India is now aiming to surpass China in the field of mobile manufacturing with the production-linked incentive (PLI) scheme attracting global majors in the segment to the country, said Telecom and IT Minister Ravi Shankar Prasad on Monday.

He said that the government is looking to make India a hub of other electronic products as well with the expansion of the PLI scheme to other sectors.

“We wanted India to become the second-largest mobile manufacturer in the world. Now, I am pushing India to surpass China. That’s my goal and I am very clearly defining it,” Prasad said at the annual general meeting of industry chamber FICCI.

India became the second-largest mobile manufacturing country in 2017.
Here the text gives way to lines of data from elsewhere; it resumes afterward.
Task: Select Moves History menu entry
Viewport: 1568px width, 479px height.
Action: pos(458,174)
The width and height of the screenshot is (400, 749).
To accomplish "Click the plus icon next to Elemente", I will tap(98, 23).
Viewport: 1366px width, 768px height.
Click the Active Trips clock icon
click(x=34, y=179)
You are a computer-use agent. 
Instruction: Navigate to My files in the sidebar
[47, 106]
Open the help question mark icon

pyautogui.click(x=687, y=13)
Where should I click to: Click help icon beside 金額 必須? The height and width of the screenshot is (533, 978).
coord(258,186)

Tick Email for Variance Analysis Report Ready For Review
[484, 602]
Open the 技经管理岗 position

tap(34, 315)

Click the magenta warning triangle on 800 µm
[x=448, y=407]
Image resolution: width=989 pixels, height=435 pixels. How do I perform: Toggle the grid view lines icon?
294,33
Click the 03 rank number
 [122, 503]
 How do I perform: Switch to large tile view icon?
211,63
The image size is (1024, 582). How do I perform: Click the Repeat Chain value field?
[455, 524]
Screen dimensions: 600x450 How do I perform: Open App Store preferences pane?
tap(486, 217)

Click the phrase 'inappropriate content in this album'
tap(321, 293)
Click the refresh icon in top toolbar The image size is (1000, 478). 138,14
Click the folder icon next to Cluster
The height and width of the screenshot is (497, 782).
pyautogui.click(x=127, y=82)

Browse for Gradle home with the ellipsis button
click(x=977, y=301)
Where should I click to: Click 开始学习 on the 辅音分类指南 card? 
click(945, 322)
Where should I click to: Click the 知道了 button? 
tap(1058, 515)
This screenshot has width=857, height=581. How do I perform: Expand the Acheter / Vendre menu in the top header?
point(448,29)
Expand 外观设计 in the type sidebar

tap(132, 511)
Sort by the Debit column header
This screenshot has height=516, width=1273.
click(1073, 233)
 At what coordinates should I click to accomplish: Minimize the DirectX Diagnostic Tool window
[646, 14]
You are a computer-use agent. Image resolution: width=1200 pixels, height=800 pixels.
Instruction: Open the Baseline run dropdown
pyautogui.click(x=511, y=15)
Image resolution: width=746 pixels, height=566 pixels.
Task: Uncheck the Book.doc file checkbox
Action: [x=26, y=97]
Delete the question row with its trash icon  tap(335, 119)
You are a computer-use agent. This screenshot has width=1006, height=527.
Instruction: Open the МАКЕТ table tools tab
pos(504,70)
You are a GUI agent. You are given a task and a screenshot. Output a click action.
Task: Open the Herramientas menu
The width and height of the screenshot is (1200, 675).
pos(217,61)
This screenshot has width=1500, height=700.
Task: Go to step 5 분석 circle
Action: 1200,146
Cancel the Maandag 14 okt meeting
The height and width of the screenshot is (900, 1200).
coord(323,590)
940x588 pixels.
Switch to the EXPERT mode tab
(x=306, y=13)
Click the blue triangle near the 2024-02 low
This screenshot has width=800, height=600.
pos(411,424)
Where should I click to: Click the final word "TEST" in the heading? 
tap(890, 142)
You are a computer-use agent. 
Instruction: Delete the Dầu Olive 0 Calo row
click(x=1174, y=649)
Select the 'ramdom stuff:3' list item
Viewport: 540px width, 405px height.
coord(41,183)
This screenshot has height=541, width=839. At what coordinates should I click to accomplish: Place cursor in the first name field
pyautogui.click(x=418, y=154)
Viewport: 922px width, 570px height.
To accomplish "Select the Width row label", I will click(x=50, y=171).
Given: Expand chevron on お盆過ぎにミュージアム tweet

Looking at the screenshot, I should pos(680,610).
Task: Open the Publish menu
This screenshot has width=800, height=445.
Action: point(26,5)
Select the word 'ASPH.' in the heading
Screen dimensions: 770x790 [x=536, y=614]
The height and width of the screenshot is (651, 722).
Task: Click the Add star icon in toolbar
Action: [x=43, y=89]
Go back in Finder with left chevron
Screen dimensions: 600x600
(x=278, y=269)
The National Policy on Electronics 2019 (NPE) envisages electronic manufacturing turnover of more than ₹26-lakh crore by 2025, out of which ₹13-lakh crore is expected to come from the mobile phone segment.

PLI push

PLI is designed to propel India’s stature and ease-of-doing-business under the leadership of the Prime Minister Narendra Modi to showcase India as an alternative manufacturing destination, Prasad said.

“PLI is designed to enable global champion companies to come to India and make Indian companies national champion.”

The government has started a PLI scheme under which eligible companies can get sops of around ₹48,000 crore.

The Centre has cleared 16 proposals from domestic and international companies entailing investment of ₹11,000 crore under the PLI scheme to manufacture mobile phones worth ₹10.5-lakh crore over the next five years.

The companies include iPhone maker Apple’s contract manufacturers Foxconn Hon Hai, Wistron and Pegatron, apart from Samsung and Rising Star.

Domestic companies whose proposals have been approved include Lava, Bhagwati (Micromax), Padget Electronics (Dixon Technologies), UTL Neolyncs and Optiemus.